The colours of PUD are red and yellow. Red symbolizes the blood of the martyrs of the struggle and yellow symbolizes the new dawn of Honduras. The banner of PUD is yellow with the letter "UD" in red. The slogan of PUD is UD marca la differencia ("UD [can be interpreted as usted, you] makes a difference").

PUD defines itself as a patriotic, democratic, popular and revolutionary party. The five pillars of PUD are Ethics, Democracy, Criticism, Proposal and Struggle.

The maximum authority of PUD is the National Assembly, which elects the Junta Directiva Nacional. In the departments of the country Department Assemblies are held, which each elects a Junta Directiva Departamental, and likewise on municipal level Municipal Assemblies are held which each elects a Junta Directa Municipal.

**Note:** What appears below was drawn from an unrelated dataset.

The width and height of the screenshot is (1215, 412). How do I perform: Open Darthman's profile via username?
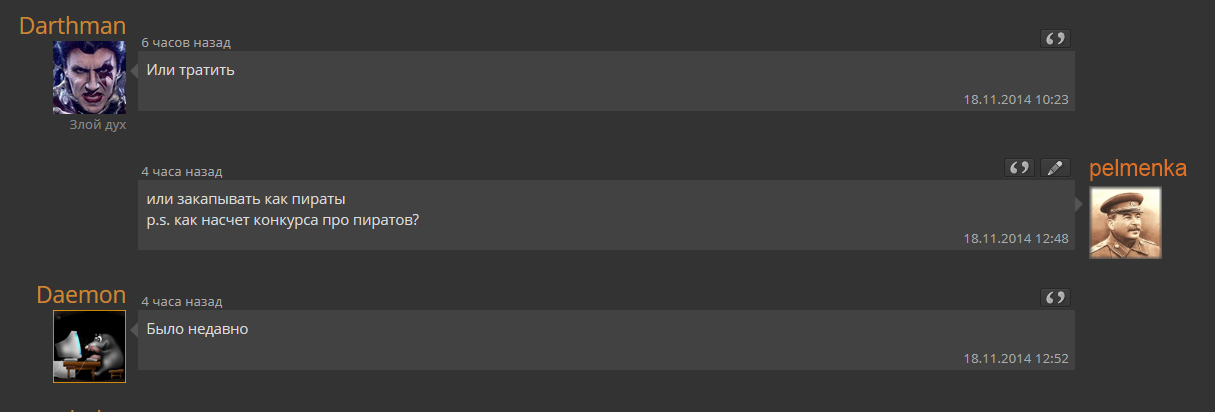tap(73, 26)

Under the JDMs are the base units of the party, Colectivos de Base.

Within PUD there are two currents recognized by the National Election Tribunal, Pueblo Unido and Convergencia Popular.

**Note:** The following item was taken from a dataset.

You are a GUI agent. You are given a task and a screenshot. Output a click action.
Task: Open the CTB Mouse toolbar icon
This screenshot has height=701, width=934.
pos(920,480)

The youth of PUD is called Juventud del Partido Unificación Democrática (JUD). JUD consists of three components, Fuerza Universitaria Revolucionaria (FUR), Federación Nacional de Estudiantes de Secundaria de Honduras (FENAESH) and a movement of Barrio youths.

==Electoral record==
In the 1997, elections the PUD's presidential candidate was Matías Funes; he polled 23,977 votes (1.21%) in the election. The party received 41,113 votes (2.16%) in the parliamentary elections, and 34,785 votes (1.77%) in the municipal elections. In total, one congressional deputy, one member of PARLACEN (the Central American parliament), one mayor and 21 municipal councillors were elected on behalf of UD.

In the 2001 elections, PUD again put forward Funes for president; he received 24,075 votes (1.11%). In the congressional election, the PUD received 92,818 votes (4.46%), and in the municipal elections, 48,951 votes (2.26%). In total, five congressional deputies, one member of PARLACEN and 26 municipal councillors were elected on behalf of UD.

In the 27 November 2005 elections, PUD candidate Juan Ángel Almendares Bonilla won 27,731 votes (1.5%) in the presidential elections. The party received an unknown number of votes in the parliamentary elections and an unknown number of votes in the municipal elections. In total five congressional deputies, an unknown number of members of PARLACEN, one mayor and an unknown number of municipal councillors were elected on behalf of UD.

In the 2009 elections, PUD candidate César Ham won 36,420 votes (1.7%) in the presidential elections and won 4 seats. In 2013, the party collapsed despite their alliance with FAPER. Their joint candidate Andrés Pavón only won 3,118 votes (0.1%) and UD only won a single seat.